Synaptic mitochondria regulate hair-cell synapse size and function

Sensory hair cells in the ear utilize specialized ribbon synapses. These synapses are defined by electron-dense presynaptic structures called ribbons, composed primarily of the structural protein Ribeye. Previous work has shown that voltage-gated influx of Ca(2+) through Ca(V)1.3 channels is critical for hair-cell synapse function and can impede ribbon formation.
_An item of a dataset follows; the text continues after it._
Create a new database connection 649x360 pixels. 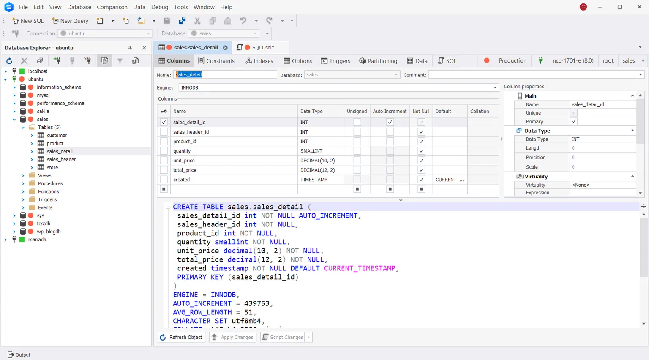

We show that in mature zebrafish hair cells, evoked presynaptic-Ca(2+) influx through Ca(V)1.3 channels initiates mitochondrial-Ca(2+) (mito-Ca(2+)) uptake adjacent to ribbons. Block of mito-Ca(2+) uptake in mature cells depresses presynaptic-Ca(2+) influx and impacts synapse integrity. In developing zebrafish hair cells, mito-Ca(2+) uptake coincides with spontaneous rises in presynaptic-Ca(2+) influx. Spontaneous mito-Ca(2+) loading lowers cellular NAD(+)/NADH redox and downregulates ribbon size. Direct application of NAD(+) or NADH increases or decreases ribbon size respectively, possibly acting through the NAD(H)-binding domain on Ribeye. Our results present a mechanism where presynaptic- and mito-Ca(2+) couple to confer proper presynaptic function and formation.